# [Data shown]
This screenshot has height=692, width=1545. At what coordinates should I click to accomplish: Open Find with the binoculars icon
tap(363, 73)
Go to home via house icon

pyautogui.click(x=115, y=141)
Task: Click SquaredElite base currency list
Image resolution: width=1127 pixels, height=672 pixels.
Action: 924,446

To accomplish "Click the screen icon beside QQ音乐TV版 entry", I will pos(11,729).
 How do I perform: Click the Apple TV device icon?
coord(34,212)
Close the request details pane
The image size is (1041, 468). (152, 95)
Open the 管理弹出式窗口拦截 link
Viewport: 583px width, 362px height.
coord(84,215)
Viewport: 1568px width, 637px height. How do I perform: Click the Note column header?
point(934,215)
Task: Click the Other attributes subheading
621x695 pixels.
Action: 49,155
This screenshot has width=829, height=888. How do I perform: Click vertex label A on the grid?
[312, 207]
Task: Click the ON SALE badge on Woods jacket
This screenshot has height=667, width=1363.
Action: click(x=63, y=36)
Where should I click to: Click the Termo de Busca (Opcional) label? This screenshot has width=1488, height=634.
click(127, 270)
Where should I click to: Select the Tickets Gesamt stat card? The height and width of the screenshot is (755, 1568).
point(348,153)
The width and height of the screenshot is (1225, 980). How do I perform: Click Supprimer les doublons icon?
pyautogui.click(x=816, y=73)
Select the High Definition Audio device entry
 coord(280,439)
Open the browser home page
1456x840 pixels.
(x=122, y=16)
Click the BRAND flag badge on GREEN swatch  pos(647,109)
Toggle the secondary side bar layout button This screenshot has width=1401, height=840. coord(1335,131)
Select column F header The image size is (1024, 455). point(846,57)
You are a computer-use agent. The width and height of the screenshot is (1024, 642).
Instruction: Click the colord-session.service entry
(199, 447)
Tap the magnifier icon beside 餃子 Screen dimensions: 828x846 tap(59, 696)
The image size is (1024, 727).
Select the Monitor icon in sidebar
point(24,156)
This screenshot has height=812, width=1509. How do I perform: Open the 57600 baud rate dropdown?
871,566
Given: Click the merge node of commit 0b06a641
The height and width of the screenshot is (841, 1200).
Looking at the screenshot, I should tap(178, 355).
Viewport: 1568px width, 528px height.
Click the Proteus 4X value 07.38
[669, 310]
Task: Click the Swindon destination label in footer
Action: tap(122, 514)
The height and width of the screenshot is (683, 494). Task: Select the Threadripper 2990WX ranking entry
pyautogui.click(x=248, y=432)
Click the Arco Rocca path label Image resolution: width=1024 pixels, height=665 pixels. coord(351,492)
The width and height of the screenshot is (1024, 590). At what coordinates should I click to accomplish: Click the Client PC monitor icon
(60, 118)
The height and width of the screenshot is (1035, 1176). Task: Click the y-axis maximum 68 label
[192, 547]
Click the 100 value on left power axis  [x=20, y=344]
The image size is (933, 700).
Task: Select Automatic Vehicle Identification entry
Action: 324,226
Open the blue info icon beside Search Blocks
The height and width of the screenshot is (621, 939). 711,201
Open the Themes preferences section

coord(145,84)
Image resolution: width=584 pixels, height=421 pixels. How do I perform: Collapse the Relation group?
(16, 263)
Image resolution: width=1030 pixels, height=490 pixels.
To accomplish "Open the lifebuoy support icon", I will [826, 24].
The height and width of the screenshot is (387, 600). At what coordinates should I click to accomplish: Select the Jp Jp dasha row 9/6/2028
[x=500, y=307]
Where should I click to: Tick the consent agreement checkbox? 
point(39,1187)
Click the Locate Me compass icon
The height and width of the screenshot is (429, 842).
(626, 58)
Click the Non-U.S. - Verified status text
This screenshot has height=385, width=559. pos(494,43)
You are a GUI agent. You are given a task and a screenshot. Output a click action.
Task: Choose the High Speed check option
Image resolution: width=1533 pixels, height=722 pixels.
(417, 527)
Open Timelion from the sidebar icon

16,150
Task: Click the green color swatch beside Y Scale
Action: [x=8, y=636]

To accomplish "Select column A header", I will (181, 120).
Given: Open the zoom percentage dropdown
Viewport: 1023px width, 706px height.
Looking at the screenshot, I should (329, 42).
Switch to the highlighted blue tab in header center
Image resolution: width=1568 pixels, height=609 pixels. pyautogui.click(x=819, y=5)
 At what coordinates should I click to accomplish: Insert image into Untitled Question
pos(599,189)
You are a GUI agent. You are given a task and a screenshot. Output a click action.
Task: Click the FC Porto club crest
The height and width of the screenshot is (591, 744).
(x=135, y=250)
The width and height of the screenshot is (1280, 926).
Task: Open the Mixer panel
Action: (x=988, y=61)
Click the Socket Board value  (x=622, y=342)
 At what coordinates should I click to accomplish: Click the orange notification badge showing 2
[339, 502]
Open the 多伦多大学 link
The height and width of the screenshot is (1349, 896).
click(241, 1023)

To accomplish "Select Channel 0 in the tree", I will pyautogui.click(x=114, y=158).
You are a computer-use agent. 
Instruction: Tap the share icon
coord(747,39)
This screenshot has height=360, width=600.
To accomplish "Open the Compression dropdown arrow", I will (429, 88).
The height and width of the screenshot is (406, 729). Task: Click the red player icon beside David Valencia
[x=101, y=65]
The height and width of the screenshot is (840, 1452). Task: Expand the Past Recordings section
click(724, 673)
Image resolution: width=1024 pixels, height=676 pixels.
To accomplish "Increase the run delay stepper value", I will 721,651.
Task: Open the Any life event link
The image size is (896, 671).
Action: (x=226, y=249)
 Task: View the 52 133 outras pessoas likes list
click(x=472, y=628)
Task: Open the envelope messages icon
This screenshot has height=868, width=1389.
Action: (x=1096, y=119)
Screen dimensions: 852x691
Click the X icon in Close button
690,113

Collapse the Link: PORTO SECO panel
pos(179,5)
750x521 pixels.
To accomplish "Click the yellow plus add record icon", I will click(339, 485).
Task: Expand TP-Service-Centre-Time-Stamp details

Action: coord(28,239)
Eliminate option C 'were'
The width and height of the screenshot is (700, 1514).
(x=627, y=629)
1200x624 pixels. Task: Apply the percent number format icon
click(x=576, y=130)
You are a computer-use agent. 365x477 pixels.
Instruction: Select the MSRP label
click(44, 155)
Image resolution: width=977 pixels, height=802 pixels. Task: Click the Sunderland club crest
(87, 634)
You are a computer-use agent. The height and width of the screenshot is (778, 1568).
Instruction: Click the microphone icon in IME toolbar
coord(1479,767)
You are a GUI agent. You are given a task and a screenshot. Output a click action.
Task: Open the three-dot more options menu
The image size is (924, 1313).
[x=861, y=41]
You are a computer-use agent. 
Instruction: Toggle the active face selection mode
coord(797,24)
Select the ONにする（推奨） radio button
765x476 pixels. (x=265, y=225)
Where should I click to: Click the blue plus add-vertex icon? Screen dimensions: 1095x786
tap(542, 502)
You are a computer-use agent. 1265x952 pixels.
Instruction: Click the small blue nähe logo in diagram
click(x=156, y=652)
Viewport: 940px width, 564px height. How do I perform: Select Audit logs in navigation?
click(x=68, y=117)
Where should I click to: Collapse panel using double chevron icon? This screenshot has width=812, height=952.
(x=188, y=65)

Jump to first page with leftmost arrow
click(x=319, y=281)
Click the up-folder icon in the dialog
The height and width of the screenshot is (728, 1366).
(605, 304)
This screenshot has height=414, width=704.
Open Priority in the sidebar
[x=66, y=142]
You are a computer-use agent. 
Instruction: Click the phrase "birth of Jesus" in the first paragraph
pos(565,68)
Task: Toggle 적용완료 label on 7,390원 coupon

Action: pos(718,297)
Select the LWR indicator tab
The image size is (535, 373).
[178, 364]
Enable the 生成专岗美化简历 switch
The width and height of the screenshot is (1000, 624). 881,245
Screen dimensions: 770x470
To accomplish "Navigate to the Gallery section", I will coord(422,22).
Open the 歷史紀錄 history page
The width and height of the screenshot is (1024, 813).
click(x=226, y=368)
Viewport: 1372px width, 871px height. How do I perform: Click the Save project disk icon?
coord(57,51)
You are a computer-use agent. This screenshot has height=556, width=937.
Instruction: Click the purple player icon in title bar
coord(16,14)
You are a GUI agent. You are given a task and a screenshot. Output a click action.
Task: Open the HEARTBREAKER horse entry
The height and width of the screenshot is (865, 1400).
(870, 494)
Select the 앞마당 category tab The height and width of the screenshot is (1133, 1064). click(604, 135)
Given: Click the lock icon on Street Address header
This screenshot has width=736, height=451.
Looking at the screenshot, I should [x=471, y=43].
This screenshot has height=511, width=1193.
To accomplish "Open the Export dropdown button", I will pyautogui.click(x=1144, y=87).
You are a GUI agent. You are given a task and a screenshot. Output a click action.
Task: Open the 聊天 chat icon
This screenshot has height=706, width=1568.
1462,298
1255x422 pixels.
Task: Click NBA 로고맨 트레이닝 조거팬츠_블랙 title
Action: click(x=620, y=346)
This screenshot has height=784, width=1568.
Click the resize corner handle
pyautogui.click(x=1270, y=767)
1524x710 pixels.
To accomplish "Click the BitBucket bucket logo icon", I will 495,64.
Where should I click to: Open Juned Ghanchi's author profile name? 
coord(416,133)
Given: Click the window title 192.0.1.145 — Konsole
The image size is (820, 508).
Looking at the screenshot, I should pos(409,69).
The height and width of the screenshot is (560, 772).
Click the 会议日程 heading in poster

# [What is expected]
Looking at the data above, return every line from the one with "The width and height of the screenshot is (700, 1514)." down to the one with "Screen dimensions: 770x470", exactly and inclusively.

# [Response to this exercise]
The width and height of the screenshot is (700, 1514).
(x=627, y=629)
1200x624 pixels. Task: Apply the percent number format icon
click(x=576, y=130)
You are a computer-use agent. 365x477 pixels.
Instruction: Select the MSRP label
click(44, 155)
Image resolution: width=977 pixels, height=802 pixels. Task: Click the Sunderland club crest
(87, 634)
You are a computer-use agent. The height and width of the screenshot is (778, 1568).
Instruction: Click the microphone icon in IME toolbar
coord(1479,767)
You are a GUI agent. You are given a task and a screenshot. Output a click action.
Task: Open the three-dot more options menu
The image size is (924, 1313).
[x=861, y=41]
You are a computer-use agent. 
Instruction: Toggle the active face selection mode
coord(797,24)
Select the ONにする（推奨） radio button
765x476 pixels. (x=265, y=225)
Where should I click to: Click the blue plus add-vertex icon? Screen dimensions: 1095x786
tap(542, 502)
You are a computer-use agent. 1265x952 pixels.
Instruction: Click the small blue nähe logo in diagram
click(x=156, y=652)
Viewport: 940px width, 564px height. How do I perform: Select Audit logs in navigation?
click(x=68, y=117)
Where should I click to: Collapse panel using double chevron icon? This screenshot has width=812, height=952.
(x=188, y=65)

Jump to first page with leftmost arrow
click(x=319, y=281)
Click the up-folder icon in the dialog
The height and width of the screenshot is (728, 1366).
(605, 304)
This screenshot has height=414, width=704.
Open Priority in the sidebar
[x=66, y=142]
You are a computer-use agent. 
Instruction: Click the phrase "birth of Jesus" in the first paragraph
pos(565,68)
Task: Toggle 적용완료 label on 7,390원 coupon

Action: pos(718,297)
Select the LWR indicator tab
The image size is (535, 373).
[178, 364]
Enable the 生成专岗美化简历 switch
The width and height of the screenshot is (1000, 624). 881,245
Screen dimensions: 770x470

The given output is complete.